Cell-free DNA is a short-fragment DNA population released into blood and other biofluids. In research settings, cfDNA can carry genomic, epigenomic, fragmentomic, and sample-context information. That makes it useful when teams need molecular evidence from plasma or other biofluid samples, especially when tissue sampling is limited or repeated sampling is important.

Our cfDNA Detection and Analysis Platform is designed to help you move from sample planning to interpretable results. We help your team choose the right assay route, apply cfDNA-specific QC, generate sequencing data, and organize the findings into a report your R&D team can actually use.

Why cfDNA Is More Than a Mutation Signal

Many teams first think of cfDNA as ctDNA mutation detection. That is one important use case, but cfDNA can provide broader research evidence.

Depending on the project, cfDNA may be used to study:

  • SNVs and indels
  • Copy number changes
  • Methylation patterns
  • Fragment size distribution
  • Fragment end motifs
  • Nucleosome-related footprints
  • Longitudinal signal changes
  • Vector-related or integration-site evidence
  • Tissue-origin or cell-type deconvolution research

This wider view is important for oncology biomarker discovery, translational research, CGT safety research, preclinical studies, and serial sample analysis.

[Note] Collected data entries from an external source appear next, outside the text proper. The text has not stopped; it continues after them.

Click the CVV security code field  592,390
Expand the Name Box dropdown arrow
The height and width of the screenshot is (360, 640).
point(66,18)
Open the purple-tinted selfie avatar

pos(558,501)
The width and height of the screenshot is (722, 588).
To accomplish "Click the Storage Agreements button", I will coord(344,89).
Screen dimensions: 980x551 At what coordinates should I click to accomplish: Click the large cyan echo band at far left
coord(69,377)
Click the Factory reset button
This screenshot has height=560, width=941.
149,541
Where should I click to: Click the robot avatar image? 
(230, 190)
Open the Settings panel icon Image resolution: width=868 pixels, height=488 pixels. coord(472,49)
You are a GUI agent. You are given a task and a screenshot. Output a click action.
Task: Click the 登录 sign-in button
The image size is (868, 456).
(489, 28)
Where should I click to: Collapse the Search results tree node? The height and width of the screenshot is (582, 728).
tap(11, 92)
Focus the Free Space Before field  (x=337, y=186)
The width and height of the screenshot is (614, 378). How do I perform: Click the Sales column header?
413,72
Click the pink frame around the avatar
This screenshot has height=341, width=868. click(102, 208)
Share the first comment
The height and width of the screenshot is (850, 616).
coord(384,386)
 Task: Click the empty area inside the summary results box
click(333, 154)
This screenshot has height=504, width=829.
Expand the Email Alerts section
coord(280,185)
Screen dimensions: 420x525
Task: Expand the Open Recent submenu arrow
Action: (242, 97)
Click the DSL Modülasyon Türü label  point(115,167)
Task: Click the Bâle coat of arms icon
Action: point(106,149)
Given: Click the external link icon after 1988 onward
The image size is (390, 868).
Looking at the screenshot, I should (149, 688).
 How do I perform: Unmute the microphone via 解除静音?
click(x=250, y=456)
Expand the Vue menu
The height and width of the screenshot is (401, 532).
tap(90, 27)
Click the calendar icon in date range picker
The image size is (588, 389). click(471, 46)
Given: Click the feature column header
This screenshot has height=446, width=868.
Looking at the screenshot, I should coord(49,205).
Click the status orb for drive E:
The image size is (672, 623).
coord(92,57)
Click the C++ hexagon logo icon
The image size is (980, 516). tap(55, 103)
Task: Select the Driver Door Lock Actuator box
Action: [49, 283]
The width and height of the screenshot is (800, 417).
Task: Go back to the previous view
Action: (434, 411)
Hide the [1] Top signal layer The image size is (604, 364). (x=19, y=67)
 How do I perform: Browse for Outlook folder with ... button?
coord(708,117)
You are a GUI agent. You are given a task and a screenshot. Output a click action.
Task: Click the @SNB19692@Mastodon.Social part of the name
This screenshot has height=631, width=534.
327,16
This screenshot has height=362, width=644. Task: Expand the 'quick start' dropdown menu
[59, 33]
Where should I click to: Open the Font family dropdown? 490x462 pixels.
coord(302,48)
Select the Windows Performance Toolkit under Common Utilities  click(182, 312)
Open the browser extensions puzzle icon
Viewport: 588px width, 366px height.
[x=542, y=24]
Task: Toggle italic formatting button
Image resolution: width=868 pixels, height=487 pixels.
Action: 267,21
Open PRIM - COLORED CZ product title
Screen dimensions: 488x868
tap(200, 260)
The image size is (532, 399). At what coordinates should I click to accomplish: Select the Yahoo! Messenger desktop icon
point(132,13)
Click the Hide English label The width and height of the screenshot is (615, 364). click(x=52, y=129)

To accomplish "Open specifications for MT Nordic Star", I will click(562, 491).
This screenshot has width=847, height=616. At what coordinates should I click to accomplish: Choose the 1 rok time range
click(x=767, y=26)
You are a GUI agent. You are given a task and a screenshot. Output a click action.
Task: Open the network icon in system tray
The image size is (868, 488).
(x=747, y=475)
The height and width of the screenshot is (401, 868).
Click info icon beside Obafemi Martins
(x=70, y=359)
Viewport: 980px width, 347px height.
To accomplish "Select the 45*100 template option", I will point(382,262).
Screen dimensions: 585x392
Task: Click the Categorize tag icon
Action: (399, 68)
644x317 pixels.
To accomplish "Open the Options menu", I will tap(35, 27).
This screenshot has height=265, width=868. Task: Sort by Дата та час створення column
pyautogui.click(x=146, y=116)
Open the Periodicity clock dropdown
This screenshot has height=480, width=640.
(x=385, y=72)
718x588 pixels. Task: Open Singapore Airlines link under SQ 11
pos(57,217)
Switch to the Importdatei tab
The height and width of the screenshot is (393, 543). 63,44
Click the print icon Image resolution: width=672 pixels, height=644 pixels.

Multi-layer cfDNA evidence including mutation CNV methylation fragmentomics and longitudinal analysis

Where This Platform Fits in Translational and CGT Research

A cfDNA platform is most useful when your project needs molecular information from plasma or other biofluids, when tissue sampling is difficult, or when multiple timepoints need to be compared under a consistent analysis framework.

We support research questions such as:

  • Which cfDNA features differ between study groups?
  • Are mutation or CNV signals detectable in serial plasma samples?
  • Do methylation patterns suggest tissue-origin or cell-type changes?
  • Are fragmentomic features useful for sample comparison?
  • Can plasma cfDNA support preclinical longitudinal monitoring?
  • Is vector-related analysis needed for CGT or gene therapy research?

For broader liquid biopsy research context, our Liquid Biopsy Solutions page provides additional service background.

What We Can Detect and Analyze from cfDNA

cfDNA analysis works best when the platform is modular. Some studies need targeted mutation detection. Others need low-pass WGS for CNV or fragmentomics. Some require methylation profiling or serial sample comparison. CGT projects may also need vector-related analysis.

We help your team select the assay layer that matches the research question instead of forcing every project into the same workflow.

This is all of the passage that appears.